Generally, when a woman becomes pregnant, she anticipates that at the end of her pregnancy both she and her newborn will be healthy. In most cases, this is the outcome. Indeed, maternal mortality in the United States is approximately 17.8 per 100,000 women (1). There is some controversy as to whether overall maternal mortality is increased or decreased in women using in vitro fertilization (IVF) (2–4). Regardless of the baseline risk to women conceiving with IVF, some women are at higher risk of having complications during either fertility treatment or the ensuing pregnancy due to underlying disease, preexisting conditions, or both. Women who do not need help conceiving usually decide whether to try to become pregnant or continue their pregnancy in the privacy of their own homes and within their individual social structures. For those women who will require medical assistance to conceive, a discussion of the risks and benefits of pregnancy can occur between the woman, her partner (if she has one), and reproductive and other medical professionals before conception. When prospective patients are at increased treatment- or pregnancy-related risks, the provider's approach to counseling should take these risks into account. Women at high risk of complications resulting from fertility treatment or pregnancy include, for example, those with Turner syndrome, end-stage renal disease, or a history of cardiomyopathy. In addition to routine counseling in advance of initiating fertility treatment, which would include a discussion regarding risks such as ovarian hyperstimulation syndrome (OHSS) and multiple gestation, reproductive endocrinologists should take particular care to counsel women about treatment- or pregnancy-related risks that are specific to their medical condition so that they are able to make informed decisions regarding their reproductive care. Physicians may benefit from using a preconception risk-stratification tool that has been developed to help assess and counsel women who are at increased risk of complications during treatment or pregnancy (5).

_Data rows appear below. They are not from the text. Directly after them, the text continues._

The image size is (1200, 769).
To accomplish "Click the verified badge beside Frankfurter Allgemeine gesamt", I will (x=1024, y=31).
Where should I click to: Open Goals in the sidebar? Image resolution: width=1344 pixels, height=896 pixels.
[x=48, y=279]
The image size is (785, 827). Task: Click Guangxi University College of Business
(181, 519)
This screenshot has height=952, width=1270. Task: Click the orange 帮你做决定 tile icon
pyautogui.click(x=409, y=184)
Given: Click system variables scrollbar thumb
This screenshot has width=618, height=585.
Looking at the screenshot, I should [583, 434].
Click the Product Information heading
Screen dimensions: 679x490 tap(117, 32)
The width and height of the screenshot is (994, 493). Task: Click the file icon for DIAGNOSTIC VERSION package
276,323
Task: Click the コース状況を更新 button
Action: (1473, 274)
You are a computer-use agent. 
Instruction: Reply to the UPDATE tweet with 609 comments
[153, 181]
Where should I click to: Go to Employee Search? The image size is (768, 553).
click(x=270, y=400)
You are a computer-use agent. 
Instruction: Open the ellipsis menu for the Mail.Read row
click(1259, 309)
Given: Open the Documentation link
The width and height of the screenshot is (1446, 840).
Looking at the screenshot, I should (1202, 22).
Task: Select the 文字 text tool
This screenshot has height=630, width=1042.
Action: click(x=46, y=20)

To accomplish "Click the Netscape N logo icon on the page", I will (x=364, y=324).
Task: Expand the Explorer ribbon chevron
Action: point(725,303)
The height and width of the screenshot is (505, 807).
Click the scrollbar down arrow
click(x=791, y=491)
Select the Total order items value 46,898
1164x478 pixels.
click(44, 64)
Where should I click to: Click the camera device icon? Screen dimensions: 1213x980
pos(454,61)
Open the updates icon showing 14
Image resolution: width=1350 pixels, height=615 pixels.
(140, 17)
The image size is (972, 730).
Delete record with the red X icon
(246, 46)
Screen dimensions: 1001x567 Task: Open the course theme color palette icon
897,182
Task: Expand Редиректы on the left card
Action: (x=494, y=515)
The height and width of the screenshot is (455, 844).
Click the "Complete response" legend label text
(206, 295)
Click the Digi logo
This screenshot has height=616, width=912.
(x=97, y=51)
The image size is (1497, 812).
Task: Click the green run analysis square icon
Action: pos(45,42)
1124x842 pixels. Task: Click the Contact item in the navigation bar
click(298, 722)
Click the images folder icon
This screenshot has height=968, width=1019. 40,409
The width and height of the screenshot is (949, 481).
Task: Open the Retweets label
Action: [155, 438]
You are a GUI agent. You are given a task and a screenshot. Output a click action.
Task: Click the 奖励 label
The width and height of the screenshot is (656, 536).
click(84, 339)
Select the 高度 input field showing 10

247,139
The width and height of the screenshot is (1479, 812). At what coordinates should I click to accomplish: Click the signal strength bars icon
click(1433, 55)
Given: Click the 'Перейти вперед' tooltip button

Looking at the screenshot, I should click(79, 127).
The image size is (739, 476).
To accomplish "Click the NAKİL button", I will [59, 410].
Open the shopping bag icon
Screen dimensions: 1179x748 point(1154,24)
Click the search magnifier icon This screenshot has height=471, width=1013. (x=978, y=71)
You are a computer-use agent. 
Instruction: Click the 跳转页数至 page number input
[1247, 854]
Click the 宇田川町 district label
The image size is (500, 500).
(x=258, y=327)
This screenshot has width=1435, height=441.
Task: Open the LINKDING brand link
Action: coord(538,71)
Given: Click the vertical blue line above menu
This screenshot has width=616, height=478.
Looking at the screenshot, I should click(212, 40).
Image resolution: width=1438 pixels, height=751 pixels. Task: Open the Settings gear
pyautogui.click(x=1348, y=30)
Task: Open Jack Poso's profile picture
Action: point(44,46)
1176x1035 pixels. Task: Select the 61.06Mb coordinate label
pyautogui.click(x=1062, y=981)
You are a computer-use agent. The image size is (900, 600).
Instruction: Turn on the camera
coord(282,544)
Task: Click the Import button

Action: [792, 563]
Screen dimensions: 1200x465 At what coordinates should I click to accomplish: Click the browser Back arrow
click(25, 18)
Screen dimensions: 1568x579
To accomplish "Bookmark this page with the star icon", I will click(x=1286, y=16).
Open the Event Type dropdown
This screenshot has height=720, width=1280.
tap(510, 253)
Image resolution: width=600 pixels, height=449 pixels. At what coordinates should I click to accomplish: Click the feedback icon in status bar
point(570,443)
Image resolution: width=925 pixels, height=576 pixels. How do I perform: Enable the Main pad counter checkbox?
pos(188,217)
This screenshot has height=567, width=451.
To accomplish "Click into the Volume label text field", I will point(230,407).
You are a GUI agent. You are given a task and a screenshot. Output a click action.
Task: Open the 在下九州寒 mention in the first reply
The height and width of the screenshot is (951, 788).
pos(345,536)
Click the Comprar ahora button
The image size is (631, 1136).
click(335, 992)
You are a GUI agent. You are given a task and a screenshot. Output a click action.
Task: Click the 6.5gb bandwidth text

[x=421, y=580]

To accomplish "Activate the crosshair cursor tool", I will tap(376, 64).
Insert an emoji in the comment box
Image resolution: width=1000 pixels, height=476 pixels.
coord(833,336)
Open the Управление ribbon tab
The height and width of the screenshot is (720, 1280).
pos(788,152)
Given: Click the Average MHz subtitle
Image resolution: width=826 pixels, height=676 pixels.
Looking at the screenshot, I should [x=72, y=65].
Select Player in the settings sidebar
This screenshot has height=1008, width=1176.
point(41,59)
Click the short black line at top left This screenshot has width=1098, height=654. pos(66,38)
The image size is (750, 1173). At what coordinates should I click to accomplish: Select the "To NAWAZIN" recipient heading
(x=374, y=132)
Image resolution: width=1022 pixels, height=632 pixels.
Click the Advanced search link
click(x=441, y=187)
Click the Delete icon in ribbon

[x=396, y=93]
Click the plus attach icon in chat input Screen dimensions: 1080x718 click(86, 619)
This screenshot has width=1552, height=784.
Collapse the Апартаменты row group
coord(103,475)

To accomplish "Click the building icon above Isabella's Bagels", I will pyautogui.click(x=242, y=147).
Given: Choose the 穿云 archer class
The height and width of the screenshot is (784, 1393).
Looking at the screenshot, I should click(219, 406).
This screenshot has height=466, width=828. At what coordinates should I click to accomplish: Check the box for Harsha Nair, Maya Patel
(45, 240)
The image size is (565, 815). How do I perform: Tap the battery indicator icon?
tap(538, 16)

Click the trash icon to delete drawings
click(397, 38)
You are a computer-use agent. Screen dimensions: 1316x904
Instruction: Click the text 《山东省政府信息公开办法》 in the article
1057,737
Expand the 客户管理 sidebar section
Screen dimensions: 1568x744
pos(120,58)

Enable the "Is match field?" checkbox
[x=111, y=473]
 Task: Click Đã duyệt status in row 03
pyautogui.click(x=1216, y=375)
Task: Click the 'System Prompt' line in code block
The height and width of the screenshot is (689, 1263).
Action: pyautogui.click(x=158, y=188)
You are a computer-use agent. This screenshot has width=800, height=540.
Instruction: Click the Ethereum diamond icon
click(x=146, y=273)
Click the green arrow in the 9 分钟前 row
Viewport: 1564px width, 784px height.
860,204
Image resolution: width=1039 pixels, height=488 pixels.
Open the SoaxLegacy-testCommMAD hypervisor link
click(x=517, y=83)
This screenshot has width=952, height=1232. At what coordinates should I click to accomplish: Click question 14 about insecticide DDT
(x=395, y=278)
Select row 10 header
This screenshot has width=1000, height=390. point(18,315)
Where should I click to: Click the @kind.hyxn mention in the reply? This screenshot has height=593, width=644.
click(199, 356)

RISKS INHERENT TO FERTILITY TREATMENT
Women who undergo fertility treatment may face increased risks resulting from their treatment, the pregnancy itself, or both. Stimulation-related risks include OHSS and an increased incidence of thromboembolic events, such as deep venous thrombosis and pulmonary embolism. In addition, transvaginal oocyte retrieval may be difficult or impossible for women with obesity or for those in whom surgery has dis-placed the ovaries out of the pelvis (6, 7). When fertility treatments result in multiple gestations, the risks include a higher incidence of prematurity, gestational diabetes, and pre-eclampsia. These risks can be minimized by avoiding controlled ovarian hyperstimulation cycles with intrauterine insemination in favor of IVF and by adhering to protocols that strictly limit the number of embryos transferred during IVF (8). Although these risks apply to some extent to all women undergoing fertility treatment, certain populations of women are at higher risk of complications during induction of ovulation. These include women with medical conditions, such as underlying thrombophilias, who are at increased risk of clotting disorders, women with obesity, and women with polycystic ovary syndrome. These also include women with psychiatric disorders that may be exacerbated by the hormonal changes of ovarian stimulation, the increased stress that fertility treatments can induce, and the decision to dis- continue their psychotropic medication (9).RELATIVE VS. ABSOLUTE CONTRAINDICATIONS TO PREGNANCY
For most women, even those with significant comorbidities, pregnancy remains a reasonable option. Women with underlying medical conditions may require increased monitoring by subspecialists in maternal-fetal medicine during pregnancy, as well as consultation with specialists outside the field of obstetrics. They may also benefit from receiving some or all of their care at a medical center with expertise in treating their particular medical condition. Reproductive endocrinologists play a vital role in identifying women who are at increased risk of treatment- and pregnancy-related complications and in delineating the magnitude of this in- crease as part of the fertility evaluation. This may include obtaining background studies and seeking consultation from experts to assist in counseling the patient so that she is fully informed of her risks when entering treatment and pregnancy and ensuring that she starts fertility treatment and becomes pregnant in as healthy a state as possible. It also includes having a plan of care that includes the provision of a safe and seamless transfer of care to a provider or center that can best meet her needs once she becomes pregnant.For most preexisting conditions and comorbidities, pregnancy will be possible with appropriate planning. Although it is true that women may choose to become pregnant without assistance, regardless of the risk that this poses to them, it is less clear whether it is ethical for physicians to offer or decline to offer fertility treatment in cases where fertility treatment or pregnancy poses elevated risks to the woman or her pregnancy. When reproductive endocrinologists determine that the risk of treatment- or pregnancy-related complications is extremely elevated, declining to provide fertility services may be ethically appropriate. Before making this determination, reproductive endocrinologists should seek consultation from specialists expert in the patient's particular condition to further delineate her risk. When care is denied, it should be done after careful consideration of the medical facts and without discrimination. It is ethically acceptable for clinicians, based on their evidence-based and unbiased assessments of risk, to decline to provide fertility treatment to women at high risk of complications in themselves or their children.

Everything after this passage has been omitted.